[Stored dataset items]
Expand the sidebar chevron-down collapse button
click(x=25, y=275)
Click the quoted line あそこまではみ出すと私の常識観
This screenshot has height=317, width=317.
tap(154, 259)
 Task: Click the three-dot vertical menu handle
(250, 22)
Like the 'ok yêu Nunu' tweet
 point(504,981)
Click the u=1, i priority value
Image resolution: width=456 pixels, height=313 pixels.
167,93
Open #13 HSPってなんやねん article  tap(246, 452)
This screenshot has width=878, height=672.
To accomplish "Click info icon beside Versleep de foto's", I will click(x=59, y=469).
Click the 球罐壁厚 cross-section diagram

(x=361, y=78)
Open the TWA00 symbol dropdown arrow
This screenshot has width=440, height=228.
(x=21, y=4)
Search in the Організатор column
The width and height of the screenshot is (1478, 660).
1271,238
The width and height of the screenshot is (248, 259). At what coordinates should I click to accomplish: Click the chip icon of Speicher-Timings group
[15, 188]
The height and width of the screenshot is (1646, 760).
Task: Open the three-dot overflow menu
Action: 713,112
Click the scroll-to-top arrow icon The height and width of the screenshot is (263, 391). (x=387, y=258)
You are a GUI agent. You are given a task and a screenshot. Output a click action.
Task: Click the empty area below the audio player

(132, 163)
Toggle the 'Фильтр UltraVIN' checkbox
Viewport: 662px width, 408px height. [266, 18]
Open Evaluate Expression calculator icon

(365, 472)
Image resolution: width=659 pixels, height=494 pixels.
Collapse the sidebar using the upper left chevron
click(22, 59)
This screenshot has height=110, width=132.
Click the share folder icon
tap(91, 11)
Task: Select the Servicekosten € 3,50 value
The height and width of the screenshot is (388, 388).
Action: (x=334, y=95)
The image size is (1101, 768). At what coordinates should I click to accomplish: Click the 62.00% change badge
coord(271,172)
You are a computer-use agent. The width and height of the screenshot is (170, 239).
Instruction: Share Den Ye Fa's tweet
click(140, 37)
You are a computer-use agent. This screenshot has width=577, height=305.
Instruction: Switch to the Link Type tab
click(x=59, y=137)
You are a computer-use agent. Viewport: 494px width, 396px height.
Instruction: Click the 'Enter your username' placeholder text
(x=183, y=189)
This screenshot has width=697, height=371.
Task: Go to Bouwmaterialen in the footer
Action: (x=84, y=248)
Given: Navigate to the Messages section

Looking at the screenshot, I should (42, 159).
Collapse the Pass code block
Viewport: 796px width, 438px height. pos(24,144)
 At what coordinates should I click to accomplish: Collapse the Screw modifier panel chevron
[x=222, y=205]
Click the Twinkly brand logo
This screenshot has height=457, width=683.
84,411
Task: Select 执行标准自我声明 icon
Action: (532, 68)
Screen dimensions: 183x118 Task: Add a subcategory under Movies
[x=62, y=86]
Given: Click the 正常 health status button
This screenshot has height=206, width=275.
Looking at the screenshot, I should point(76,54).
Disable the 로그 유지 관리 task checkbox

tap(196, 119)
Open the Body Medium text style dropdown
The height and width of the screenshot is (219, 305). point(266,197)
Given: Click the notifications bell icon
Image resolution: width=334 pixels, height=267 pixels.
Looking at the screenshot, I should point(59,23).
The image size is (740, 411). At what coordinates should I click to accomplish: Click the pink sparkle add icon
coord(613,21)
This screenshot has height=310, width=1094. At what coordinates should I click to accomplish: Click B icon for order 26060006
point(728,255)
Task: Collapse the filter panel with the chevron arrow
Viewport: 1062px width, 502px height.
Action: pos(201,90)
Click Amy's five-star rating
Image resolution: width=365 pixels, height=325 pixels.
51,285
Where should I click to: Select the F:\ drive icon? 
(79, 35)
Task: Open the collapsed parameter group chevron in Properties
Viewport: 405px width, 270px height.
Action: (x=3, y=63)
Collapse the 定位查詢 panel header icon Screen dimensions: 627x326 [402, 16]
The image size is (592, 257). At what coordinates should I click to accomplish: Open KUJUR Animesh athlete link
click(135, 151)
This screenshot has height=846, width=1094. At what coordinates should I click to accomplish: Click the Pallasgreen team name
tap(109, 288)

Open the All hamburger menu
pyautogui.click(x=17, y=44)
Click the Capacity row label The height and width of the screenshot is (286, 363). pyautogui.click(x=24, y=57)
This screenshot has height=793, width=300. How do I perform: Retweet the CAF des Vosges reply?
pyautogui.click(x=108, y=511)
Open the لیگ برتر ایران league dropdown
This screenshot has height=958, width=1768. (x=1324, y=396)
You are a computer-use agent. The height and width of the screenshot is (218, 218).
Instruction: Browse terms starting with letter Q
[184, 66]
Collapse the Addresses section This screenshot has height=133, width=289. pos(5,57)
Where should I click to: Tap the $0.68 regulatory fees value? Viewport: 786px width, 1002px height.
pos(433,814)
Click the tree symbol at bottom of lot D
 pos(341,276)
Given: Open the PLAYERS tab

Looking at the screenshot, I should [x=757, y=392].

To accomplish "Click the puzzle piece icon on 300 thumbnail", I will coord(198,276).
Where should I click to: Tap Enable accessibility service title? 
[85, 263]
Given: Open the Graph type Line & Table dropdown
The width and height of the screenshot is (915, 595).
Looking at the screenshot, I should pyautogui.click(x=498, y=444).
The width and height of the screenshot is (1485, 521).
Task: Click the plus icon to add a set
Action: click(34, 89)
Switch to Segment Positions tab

Exercise prompt ::
Search the entries for "computer" and copy each matching line.

Your solution ::
You are a computer-use agent. The width and height of the screenshot is (170, 239).
You are a computer-use agent. This screenshot has width=577, height=305.
You are a computer-use agent. Viewport: 494px width, 396px height.
You are a computer-use agent. The height and width of the screenshot is (218, 218).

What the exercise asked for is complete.